JOB. Copy the records below word for word, keeping every line in its original order.

PROVIDED MATERIAL.
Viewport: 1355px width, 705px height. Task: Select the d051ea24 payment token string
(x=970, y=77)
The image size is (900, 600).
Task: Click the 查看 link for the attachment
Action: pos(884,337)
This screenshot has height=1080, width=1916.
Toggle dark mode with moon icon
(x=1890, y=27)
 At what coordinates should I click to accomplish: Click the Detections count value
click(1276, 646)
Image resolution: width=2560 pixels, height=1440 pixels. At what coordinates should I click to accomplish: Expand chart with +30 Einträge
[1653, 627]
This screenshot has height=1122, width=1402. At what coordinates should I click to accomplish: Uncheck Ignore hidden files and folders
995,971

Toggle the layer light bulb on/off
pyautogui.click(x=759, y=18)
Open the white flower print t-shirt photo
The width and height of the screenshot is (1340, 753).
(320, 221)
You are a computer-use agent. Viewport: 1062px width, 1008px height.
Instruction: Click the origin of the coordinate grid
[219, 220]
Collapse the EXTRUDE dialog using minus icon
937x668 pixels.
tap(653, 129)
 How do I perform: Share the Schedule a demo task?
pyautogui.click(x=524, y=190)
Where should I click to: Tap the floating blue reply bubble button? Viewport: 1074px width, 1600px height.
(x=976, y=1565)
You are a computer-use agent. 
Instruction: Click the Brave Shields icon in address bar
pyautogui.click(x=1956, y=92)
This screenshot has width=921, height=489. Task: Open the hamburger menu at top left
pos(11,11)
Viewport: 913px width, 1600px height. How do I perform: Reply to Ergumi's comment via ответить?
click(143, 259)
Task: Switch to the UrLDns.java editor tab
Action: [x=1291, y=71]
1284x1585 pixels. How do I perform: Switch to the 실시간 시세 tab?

SOLUTION FOR THIS TASK.
Viewport: 1355px width, 705px height. Task: Select the d051ea24 payment token string
(x=970, y=77)
The image size is (900, 600).
Task: Click the 查看 link for the attachment
Action: pos(884,337)
This screenshot has height=1080, width=1916.
Toggle dark mode with moon icon
(x=1890, y=27)
 At what coordinates should I click to accomplish: Click the Detections count value
click(1276, 646)
Image resolution: width=2560 pixels, height=1440 pixels. At what coordinates should I click to accomplish: Expand chart with +30 Einträge
[1653, 627]
This screenshot has height=1122, width=1402. At what coordinates should I click to accomplish: Uncheck Ignore hidden files and folders
995,971

Toggle the layer light bulb on/off
pyautogui.click(x=759, y=18)
Open the white flower print t-shirt photo
The width and height of the screenshot is (1340, 753).
(320, 221)
You are a computer-use agent. Viewport: 1062px width, 1008px height.
Instruction: Click the origin of the coordinate grid
[219, 220]
Collapse the EXTRUDE dialog using minus icon
937x668 pixels.
tap(653, 129)
 How do I perform: Share the Schedule a demo task?
pyautogui.click(x=524, y=190)
Where should I click to: Tap the floating blue reply bubble button? Viewport: 1074px width, 1600px height.
(x=976, y=1565)
You are a computer-use agent. 
Instruction: Click the Brave Shields icon in address bar
pyautogui.click(x=1956, y=92)
This screenshot has width=921, height=489. Task: Open the hamburger menu at top left
pos(11,11)
Viewport: 913px width, 1600px height. How do I perform: Reply to Ergumi's comment via ответить?
click(143, 259)
Task: Switch to the UrLDns.java editor tab
Action: [x=1291, y=71]
1284x1585 pixels. How do I perform: Switch to the 실시간 시세 tab?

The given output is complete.